:: Source information ::
▬▬▬
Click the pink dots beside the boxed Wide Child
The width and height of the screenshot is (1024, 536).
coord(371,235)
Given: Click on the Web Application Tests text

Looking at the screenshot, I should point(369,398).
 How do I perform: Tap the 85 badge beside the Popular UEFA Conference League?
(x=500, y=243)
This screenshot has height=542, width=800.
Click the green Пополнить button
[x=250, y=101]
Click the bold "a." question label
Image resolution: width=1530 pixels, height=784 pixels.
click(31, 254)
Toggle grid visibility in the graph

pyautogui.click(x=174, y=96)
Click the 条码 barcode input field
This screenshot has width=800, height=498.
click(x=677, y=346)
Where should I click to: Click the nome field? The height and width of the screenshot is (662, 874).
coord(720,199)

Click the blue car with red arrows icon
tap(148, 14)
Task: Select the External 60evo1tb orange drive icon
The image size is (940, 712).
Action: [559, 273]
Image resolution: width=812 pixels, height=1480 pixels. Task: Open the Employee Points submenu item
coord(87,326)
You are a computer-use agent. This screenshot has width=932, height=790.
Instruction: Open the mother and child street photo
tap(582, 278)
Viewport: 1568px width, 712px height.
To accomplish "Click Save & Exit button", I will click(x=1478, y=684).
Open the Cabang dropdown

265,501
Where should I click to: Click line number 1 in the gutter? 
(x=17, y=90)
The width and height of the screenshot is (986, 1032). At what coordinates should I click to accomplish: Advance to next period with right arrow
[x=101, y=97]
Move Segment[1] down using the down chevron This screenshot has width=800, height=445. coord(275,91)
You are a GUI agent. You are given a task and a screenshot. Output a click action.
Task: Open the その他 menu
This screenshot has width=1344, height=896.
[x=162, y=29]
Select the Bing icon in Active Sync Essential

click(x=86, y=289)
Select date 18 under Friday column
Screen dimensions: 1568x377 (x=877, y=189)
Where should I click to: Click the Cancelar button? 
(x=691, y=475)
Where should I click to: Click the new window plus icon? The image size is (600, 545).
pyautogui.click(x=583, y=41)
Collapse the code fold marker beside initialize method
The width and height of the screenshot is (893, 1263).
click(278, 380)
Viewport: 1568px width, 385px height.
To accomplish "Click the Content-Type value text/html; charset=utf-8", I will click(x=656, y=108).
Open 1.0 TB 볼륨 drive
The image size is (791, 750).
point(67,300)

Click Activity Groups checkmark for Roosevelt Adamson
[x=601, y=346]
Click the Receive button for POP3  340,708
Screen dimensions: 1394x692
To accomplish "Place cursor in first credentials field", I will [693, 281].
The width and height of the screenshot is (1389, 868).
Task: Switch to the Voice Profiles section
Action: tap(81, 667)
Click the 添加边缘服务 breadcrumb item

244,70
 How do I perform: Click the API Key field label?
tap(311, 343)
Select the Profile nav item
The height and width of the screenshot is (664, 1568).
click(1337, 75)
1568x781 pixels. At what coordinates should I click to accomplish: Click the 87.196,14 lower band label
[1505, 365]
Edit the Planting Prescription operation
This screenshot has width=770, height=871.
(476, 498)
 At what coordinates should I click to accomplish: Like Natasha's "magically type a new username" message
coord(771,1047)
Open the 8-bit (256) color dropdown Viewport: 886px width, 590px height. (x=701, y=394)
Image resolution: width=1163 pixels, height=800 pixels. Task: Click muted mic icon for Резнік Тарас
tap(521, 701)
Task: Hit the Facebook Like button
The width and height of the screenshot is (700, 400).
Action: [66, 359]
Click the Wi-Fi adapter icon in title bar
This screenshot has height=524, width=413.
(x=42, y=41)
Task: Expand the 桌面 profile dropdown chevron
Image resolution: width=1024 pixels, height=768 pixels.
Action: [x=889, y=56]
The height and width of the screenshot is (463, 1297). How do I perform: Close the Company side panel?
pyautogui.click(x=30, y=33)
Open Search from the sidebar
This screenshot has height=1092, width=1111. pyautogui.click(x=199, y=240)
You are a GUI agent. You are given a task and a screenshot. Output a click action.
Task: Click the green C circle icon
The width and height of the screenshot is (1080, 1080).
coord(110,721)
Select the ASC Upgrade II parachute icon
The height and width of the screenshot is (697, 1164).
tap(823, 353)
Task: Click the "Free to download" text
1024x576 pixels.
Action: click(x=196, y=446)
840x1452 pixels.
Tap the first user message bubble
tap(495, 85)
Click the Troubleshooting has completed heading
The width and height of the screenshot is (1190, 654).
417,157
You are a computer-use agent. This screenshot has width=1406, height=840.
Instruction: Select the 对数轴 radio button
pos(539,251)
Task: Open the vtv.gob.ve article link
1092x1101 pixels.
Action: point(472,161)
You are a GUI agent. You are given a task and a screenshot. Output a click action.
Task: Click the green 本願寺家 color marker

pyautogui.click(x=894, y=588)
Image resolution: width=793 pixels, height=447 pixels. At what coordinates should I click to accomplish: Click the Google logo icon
▬▬▬
:: Instructions to follow ::
Please make an exact copy of the lines above from the line with "Move Segment[1] down" through the line with "Task: Open the その他 menu", both ends included.

:: Result of the exercise ::
Move Segment[1] down using the down chevron This screenshot has width=800, height=445. coord(275,91)
You are a GUI agent. You are given a task and a screenshot. Output a click action.
Task: Open the その他 menu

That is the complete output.